══ Dataset entries ══

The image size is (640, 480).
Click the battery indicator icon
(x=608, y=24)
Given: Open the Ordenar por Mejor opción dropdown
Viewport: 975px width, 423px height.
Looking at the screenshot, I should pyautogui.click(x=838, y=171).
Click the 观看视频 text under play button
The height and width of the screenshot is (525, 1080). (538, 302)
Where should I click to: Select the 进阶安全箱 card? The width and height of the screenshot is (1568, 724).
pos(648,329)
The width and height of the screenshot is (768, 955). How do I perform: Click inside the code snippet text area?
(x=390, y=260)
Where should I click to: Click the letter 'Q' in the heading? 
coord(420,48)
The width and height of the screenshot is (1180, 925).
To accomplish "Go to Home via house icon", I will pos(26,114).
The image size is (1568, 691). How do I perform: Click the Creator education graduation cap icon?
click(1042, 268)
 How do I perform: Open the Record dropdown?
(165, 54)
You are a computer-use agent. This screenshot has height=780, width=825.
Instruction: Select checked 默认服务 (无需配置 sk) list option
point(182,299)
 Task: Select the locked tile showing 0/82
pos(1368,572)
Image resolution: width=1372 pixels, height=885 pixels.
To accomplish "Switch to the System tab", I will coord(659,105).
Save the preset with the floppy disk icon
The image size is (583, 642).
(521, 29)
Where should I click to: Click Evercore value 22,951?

═══

• _Exercise aim_: Every entry is to be repeated exactly as it stands.

• _Solution to this task_:
The image size is (640, 480).
Click the battery indicator icon
(x=608, y=24)
Given: Open the Ordenar por Mejor opción dropdown
Viewport: 975px width, 423px height.
Looking at the screenshot, I should pyautogui.click(x=838, y=171).
Click the 观看视频 text under play button
The height and width of the screenshot is (525, 1080). (538, 302)
Where should I click to: Select the 进阶安全箱 card? The width and height of the screenshot is (1568, 724).
pos(648,329)
The width and height of the screenshot is (768, 955). How do I perform: Click inside the code snippet text area?
(x=390, y=260)
Where should I click to: Click the letter 'Q' in the heading? 
coord(420,48)
The width and height of the screenshot is (1180, 925).
To accomplish "Go to Home via house icon", I will pos(26,114).
The image size is (1568, 691). How do I perform: Click the Creator education graduation cap icon?
click(1042, 268)
 How do I perform: Open the Record dropdown?
(165, 54)
You are a computer-use agent. This screenshot has height=780, width=825.
Instruction: Select checked 默认服务 (无需配置 sk) list option
point(182,299)
 Task: Select the locked tile showing 0/82
pos(1368,572)
Image resolution: width=1372 pixels, height=885 pixels.
To accomplish "Switch to the System tab", I will coord(659,105).
Save the preset with the floppy disk icon
The image size is (583, 642).
(521, 29)
Where should I click to: Click Evercore value 22,951?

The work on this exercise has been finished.